Business conditions related to the establishment and operation of joint stock commercial banks and non-bank credit institutions in Vietnam will be eased under a draft circular from the State Bank of Vietnam (SBV).
Illustrative image (Source: Maritime Bank)
Accordingly, though founding shareholders of a joint stock commercial bank will still have to own at least 50% of the bank’s charter capital, they will no longer need to hold the capital for five years from the date of receiving the license as currently required.
The draft circular also removes regulations that founding shareholders, including both individuals and institutions, must have the financial ability to contribute capital to establish a joint stock commercial bank.
The circular also eliminates the old requirements that founding shareholders take full responsibility for the legality of the contributed capital source; commit to giving financial support to their joint-stock commercial banks to resolve problems in case their banks face difficulties of financing or liquidity; and have at least two institutional founding shareholders.
As for regulations on the issuance of licenses, organisation and operation of non-bank credit institutions, the draft circular also removes three conditions: having at least two institutional founding shareholders, securing sufficient financial resources, and founding shareholders being required to support their non-bank credit institutions through difficulties in capital, solvency and liquidity.
Standards for general directors of cooperative banks are also eased under the draft circular. Now, there is no requirement that people in this position have worked more than five years in the banking industry.
The draft revisions are part of the SBV’s plans to remove or simplify 257 business conditions under its management, which will require the SBV to revise eight decrees and 10 circulars.
According to the SBV, the revisions are aimed to simplify business conditions and administrative procedures in the banking industry according to the Prime Minister’s instructions.
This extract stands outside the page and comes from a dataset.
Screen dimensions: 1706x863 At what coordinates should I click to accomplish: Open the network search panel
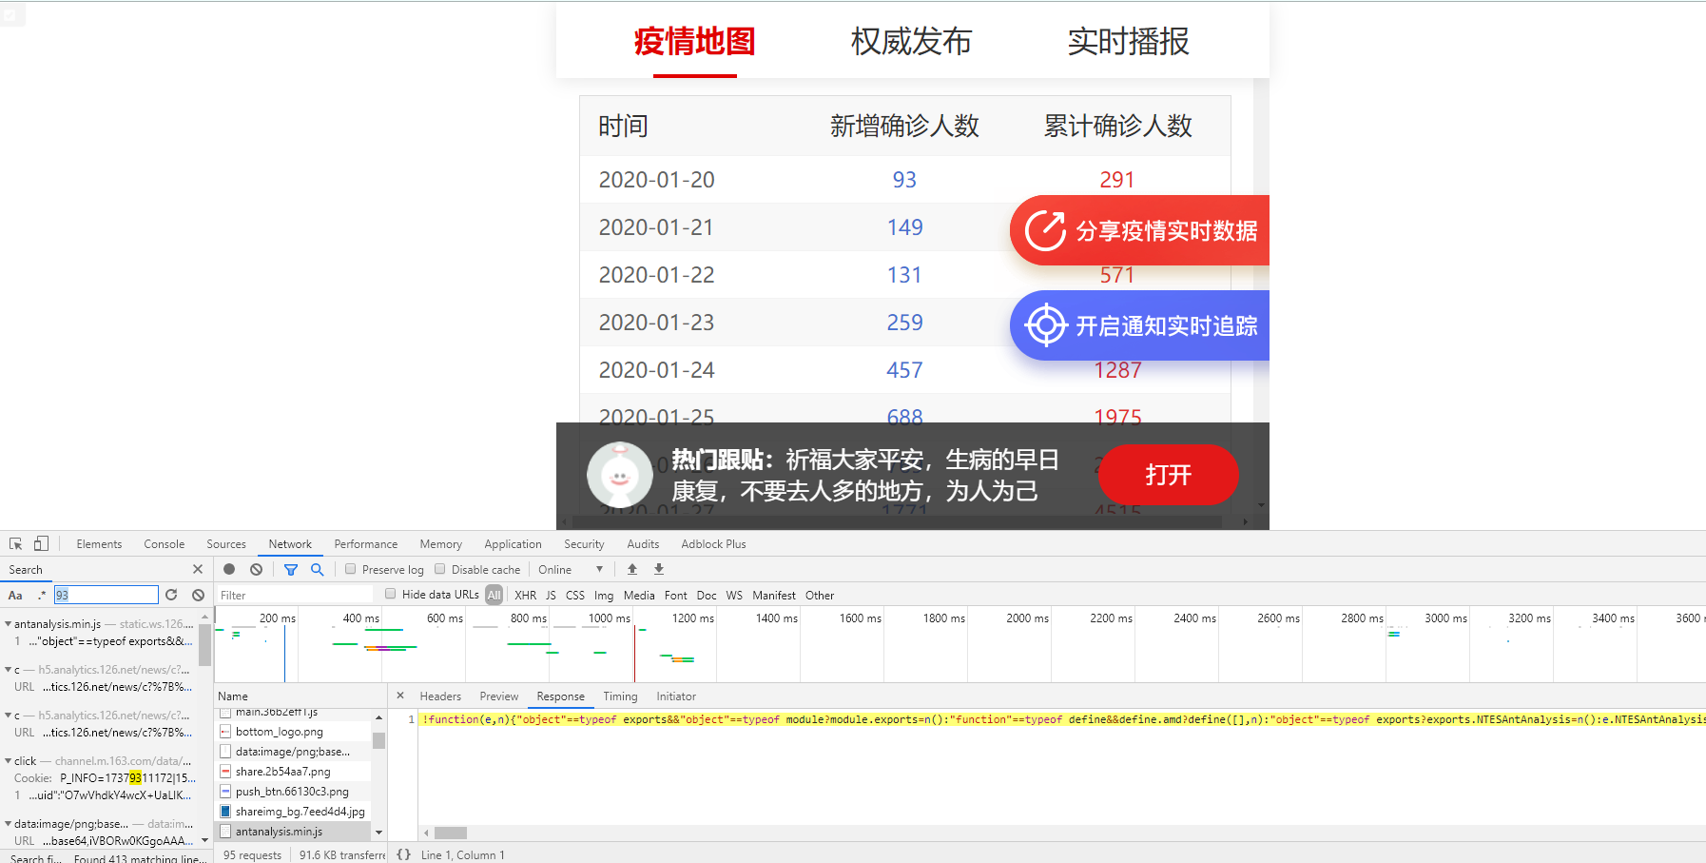pos(317,569)
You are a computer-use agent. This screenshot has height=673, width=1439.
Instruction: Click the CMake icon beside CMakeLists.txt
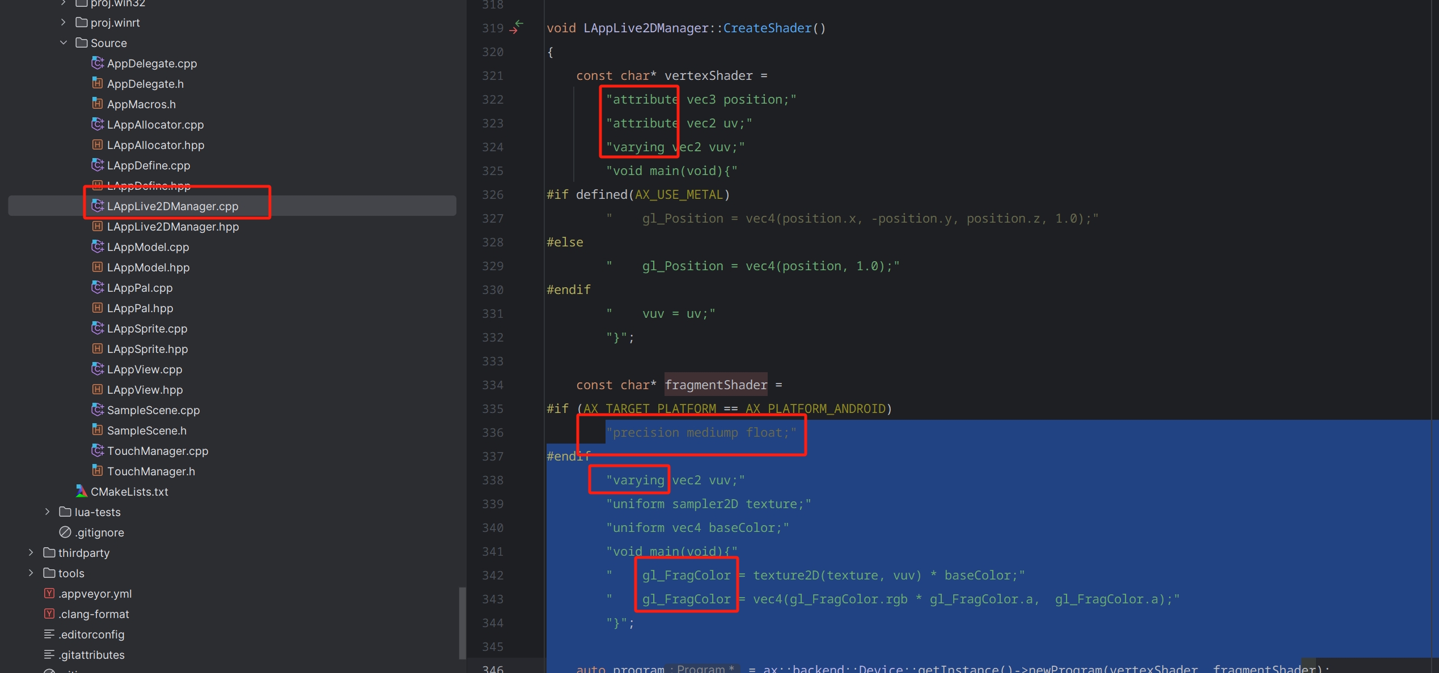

In a recent directive, Prime Minister Nguyen Xuan Phuc noted that the removal of business conditions is one of the key measures for economic growth and efficiency. He instructed relevant ministries and agencies to submit proposals on simplifying business conditions and reforming the specialised inspection process before August 15 this year.
The SBV said that it would further step up scrutiny to enable more revisions and simplification to make doing business easier in the fields under its management.